Installing Ruby 1.8 and 1.9 Side by Side

By Loren Segal on June 14th, 2009 at 5:38 PM

It’s unfortunate that people are still having trouble getting Ruby 1.8 and 1.9 to co-exist on a single system. It’s unfortunate because it hurts the migration and adoption rate of Ruby 1.9. That’s specifically unfortunate because Ruby 1.9 is insanely better than 1.8, so much so that I honestly think that people not wanting to switch might actually be insane themselves.

If you’re thinking about trying Ruby 1.9 but think it will be a hassle to install and will break all your (non-rails) apps, read on. I use Ruby 1.9 almost exclusively and have very few issues.

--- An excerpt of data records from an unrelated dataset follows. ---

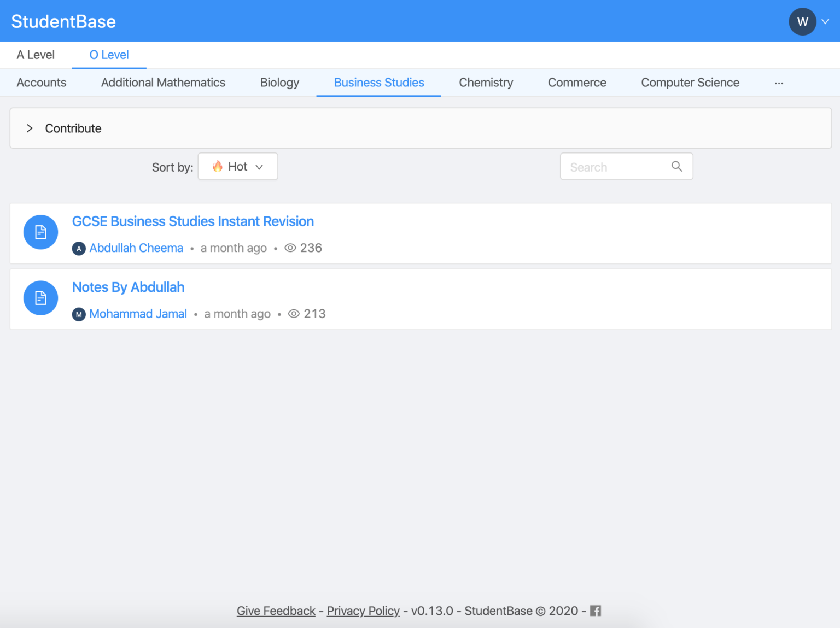Click document icon for Notes By Abdullah
The image size is (840, 628).
coord(40,298)
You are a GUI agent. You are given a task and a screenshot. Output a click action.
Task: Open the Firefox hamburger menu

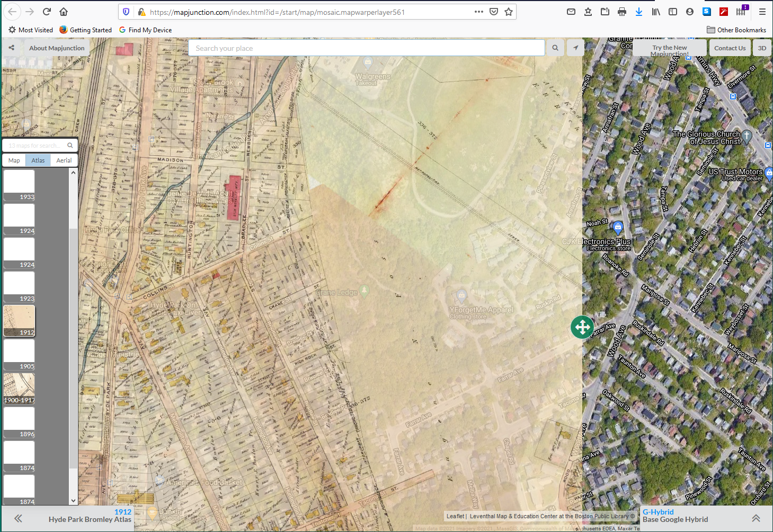pyautogui.click(x=762, y=12)
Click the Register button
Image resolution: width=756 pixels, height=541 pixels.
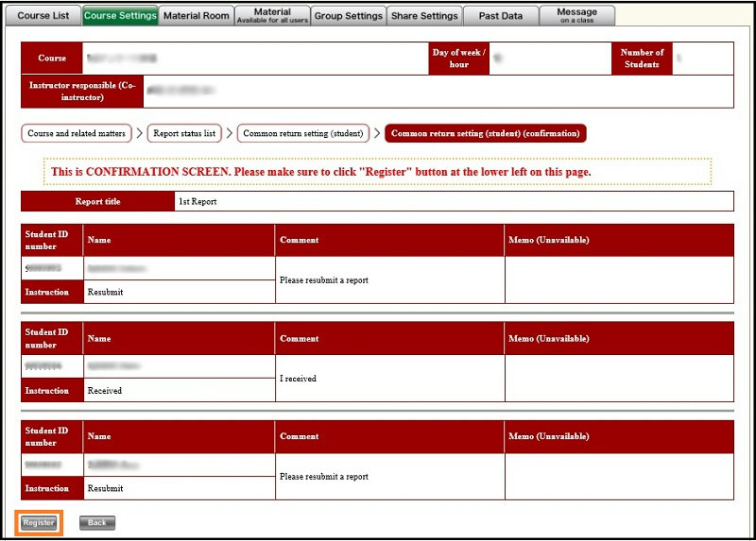coord(39,522)
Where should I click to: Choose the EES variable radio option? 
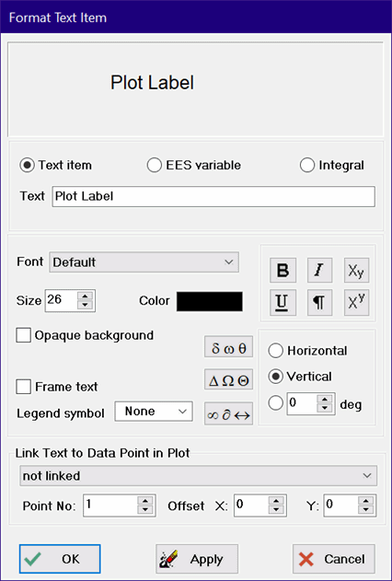(155, 165)
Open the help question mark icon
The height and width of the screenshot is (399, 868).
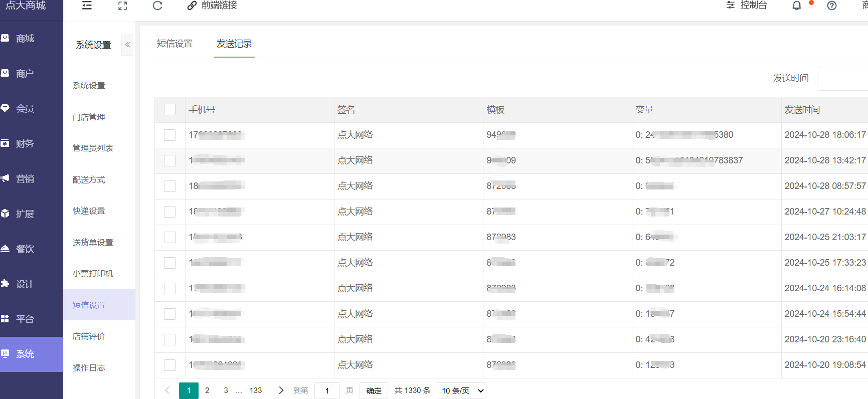pyautogui.click(x=832, y=6)
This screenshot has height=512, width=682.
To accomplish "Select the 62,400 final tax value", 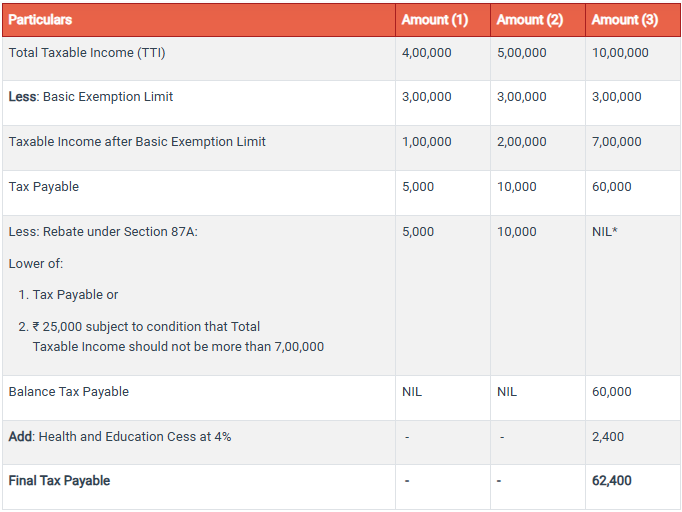I will (611, 481).
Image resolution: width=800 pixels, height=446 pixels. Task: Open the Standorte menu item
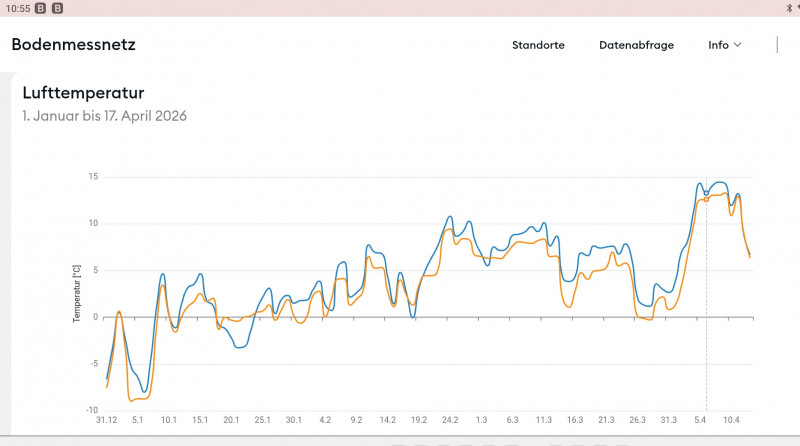(x=538, y=45)
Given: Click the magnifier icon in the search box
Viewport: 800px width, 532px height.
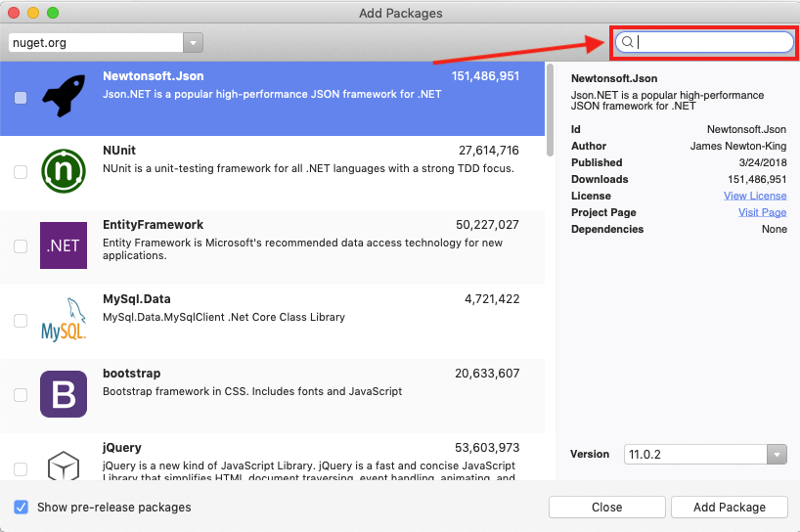Looking at the screenshot, I should click(x=628, y=42).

Part of the blame can be laid on the lack of information out there about getting these two installs working side by side. The information that is out there is further diluted by here-say that it’s “difficult” or gems like multiruby that are difficult. The other part of the blame can be laid on RubyGems, which actually makes it difficult to have these two Ruby’s co-existing.

The truth is, getting Ruby 1.8 and Ruby 1.9 living side by side is actually ridiculously easy, and making RubyGems work right is now even ridiculously easier.

Installing Ruby 1.9

Don’t be afraid. What we’re doing here is going to leave the smallest footprint on your machine possible. Brian Cardarella summed this up nicely on his blog.

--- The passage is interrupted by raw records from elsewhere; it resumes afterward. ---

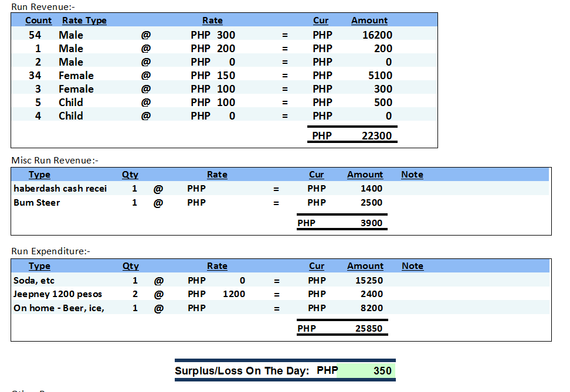Image resolution: width=570 pixels, height=392 pixels.
Task: Select the Male rate cell showing 200
Action: pos(226,49)
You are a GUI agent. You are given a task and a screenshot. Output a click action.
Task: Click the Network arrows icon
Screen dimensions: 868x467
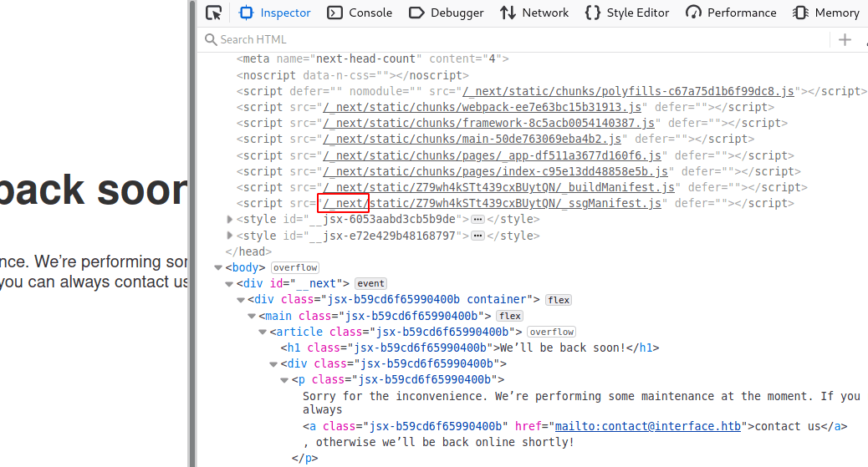[x=508, y=13]
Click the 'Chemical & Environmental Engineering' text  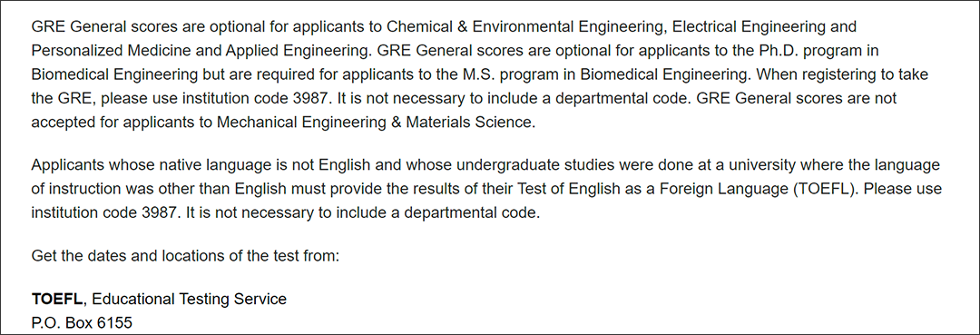[519, 27]
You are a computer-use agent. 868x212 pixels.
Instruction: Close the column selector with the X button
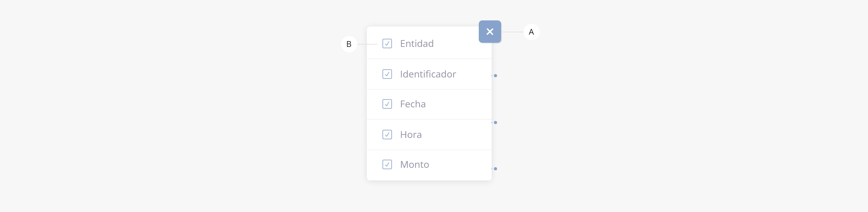click(490, 32)
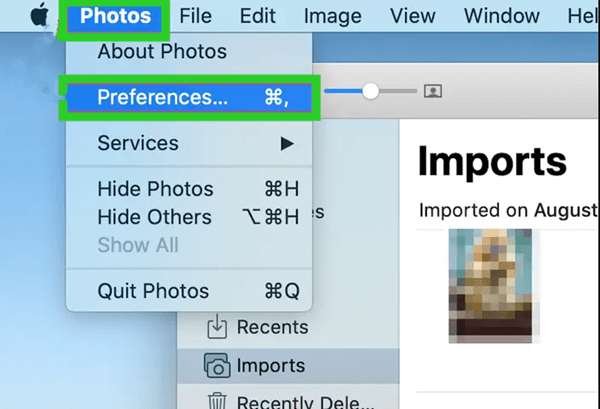The height and width of the screenshot is (409, 600).
Task: Open the Window menu
Action: [501, 16]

your-ruby1.9.1-dir$ ./configure --program-suffix=19

That’s it. You can now make && sudo make install and have Ruby 1.9 working
as ruby19. But you probably want programs to know about your Ruby, so you’ll probably want to symlink it.

You don’t need to do it this way, but this is how I got everything working. I moved all my ruby, irb and gem executables to use the 18 suffix manually:

$ sudo mv /usr/local/bin/ruby /usr/local/bin/ruby18
$ sudo mv /usr/local/bin/irb /usr/local/bin/irb18
$ sudo mv /usr/local/bin/gem /usr/local/bin/gem18

The gem binary is likely to use the ruby binary with the suffix attached. You’ll want to edit the shebang and remove the suffix. This is likely the last time you will need to edit a file

You can now symlink ruby, irb and gem to whichever Ruby you want to use. In my case, I want Ruby 1.9, so:

$ sudo ln -fs /usr/local/bin/ruby19 /usr/local/bin/ruby
$ ...

Quick Switching

There’s an even easier way to do the symlinks. Simply install an alias in your ~/.profile. I use this:

alias ruby-switch-18='sudo ln -fs /usr/local/bin/ruby18 /usr/local/bin/ruby &&
  sudo ln -fs /usr/local/bin/irb18 /usr/local/bin/irb &&
  sudo ln -fs /usr/local/bin/gem18 /usr/local/bin/gem'
alias ruby-switch-19='sudo ln -fs /usr/local/bin/ruby19 /usr/local/bin/ruby &&
  sudo ln -fs /usr/local/bin/irb19 /usr/local/bin/irb &&
  sudo ln -fs /usr/local/bin/gem19 /usr/local/bin/gem'

Which lets me do:

~$ ruby-switch-18 && ruby --version 
ruby 1.8.7 (2009-01-28 patchlevel 99) [i686-darwin9.6.0]
~$ ruby-switch-19 && ruby --version
ruby 1.9.1p0 (2009-01-30 revision 21907) [i386-darwin9.6.0]

Getting RubyGems to Make Sane Executables

The other problem you’ll eventually run into is that RubyGems likes to rewrite the shebang when it generates executables in a gem install to use ruby18 or ruby19 (now that you’re using suffixes). We just want it to use ruby.

Now I said this was easier. It is. Install this gem:

$ sudo gem install gem-sane-binary

You can see the source on Github. It’s a small RubyGems 1.3.2+ plugin that uses your ruby symlink (if it exists) instead of the current Ruby executable when generating binaries.

You can now gem install anything without worrying about having it break your other Ruby install.

TextMate

If you’re an OSX user, this one’s for you:

Now that you’ve switched over to 19 you might be interested to know how to get some of your apps that depend on Ruby to work properly. TextMate has some decent 1.9 support so far, but you need to pull the latest support code from the subversion repository:

$ cd Library/Application\ Support/TextMate/
$ svn co http://svn.textmate.org/trunk/Support/

If you use the Git textmate bundle, read about how I got it working in 1.9 here.

Note that with our quick switch alias, if anything breaks you can always `ruby-switch-18` in a Terminal to quickly drop back. TextMate need not be restarted.